Our latest Readers Photo Challenge assignment, cellphone photography, is an encore of one we did in 2013. The results of that one was impressive and this one did not disappoint.
Cellphones and the pictures that we take with them are as ubiquitous as the air we breathe. They have replaced point-and-shoot cameras as the most popular imaging devices. Most of those photos aspire to be nothing more than simple snapshots and there’s nothing wrong with that. But some can reach the level of art.
29 people sent in 117 photos. Here are some of the best examples.
One way of elevating cellphone photography, or any kind of photography for that matter, is to look at things in a different way. For most people seeing a beautiful sunset is easy and direct to shoot. Just point your phone/camera at and click away. Carrie Walker saw such a pretty sunset but thought of more than shooting it directly. Using her Apple iPhone 6, she caught the sunset’s orange-red hues in the back window of her brother’s pickup truck parked at her home in Stockton. It’s a perfect example of seeing things in a different way.

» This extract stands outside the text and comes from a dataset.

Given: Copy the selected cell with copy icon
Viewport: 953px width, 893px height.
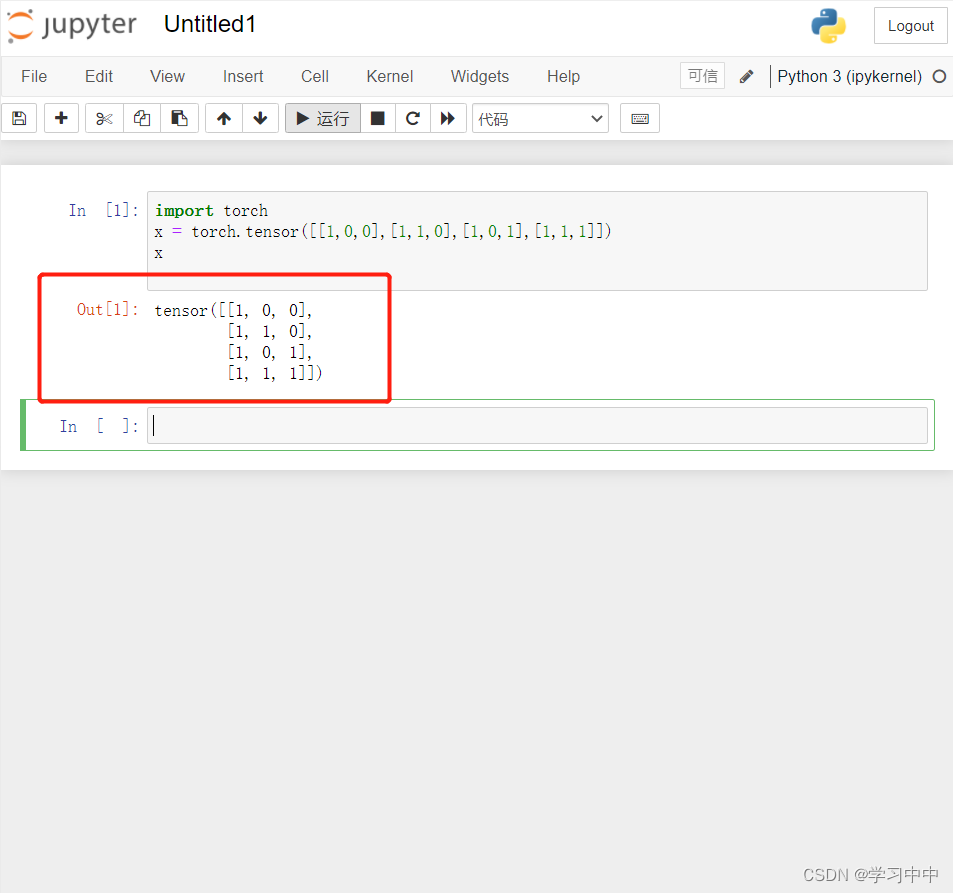Looking at the screenshot, I should pos(141,118).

Rick Wilmot of Lodi also looked at things in a different way. Most people look at plants as a whole. Wilmot looked closer. With his Samsung Galaxy Note 5 smartphone he photographed a frond from a palm tree in his backyard. He captured the strong lines of the frond as they radiated out from a central point. Combined with its bright green color, it makes for a great graphic composition.
Cellphone photos are so popular that there is a thriving demand for aftermarket accessories for them. Darrin Denison of Stockton won a set of supplemental lenses for his iPhone6 by winning first place in a photo contest by the website Viewbug. He used a macro lens to photograph a ladybug crawling on a dusty miller plant in his backyard. It allowed him to get in close to captured the red of the insect as it popped out against the neutral white of the plant.
Ann Dann of Sacramento used an Apple iPhone6 to photograph a raindrop on a leaf in her backyard. Her phone allowed her to get in close to the large raindrop without any supplementary lenses. I liked how she was able to get some of the other plants in her yard reflected in the drop.
One of the problems that often befall all photographers but also especially phone shooters is not getting close enough. The term “fill the frame” should be a mantra for everyone with a camera and that’s what Robbie Swan of Lathrop did. With a Samsung S5 he photographed some backyard flowers. He got in close enough so that the flower on the bottom dominates the picture and helps lead the eye into the composition and to the rest of the flowers in the scene.
Joan Erreca of Stockton used her Samsung Galaxy S6 smartphone to photograph the view of the Pacific Ocean at Julia Pfieffer State Park in Big Sur. Instead of just taking a shot of the wide open ocean, she used the trees to frame the sea for a more interesting photo.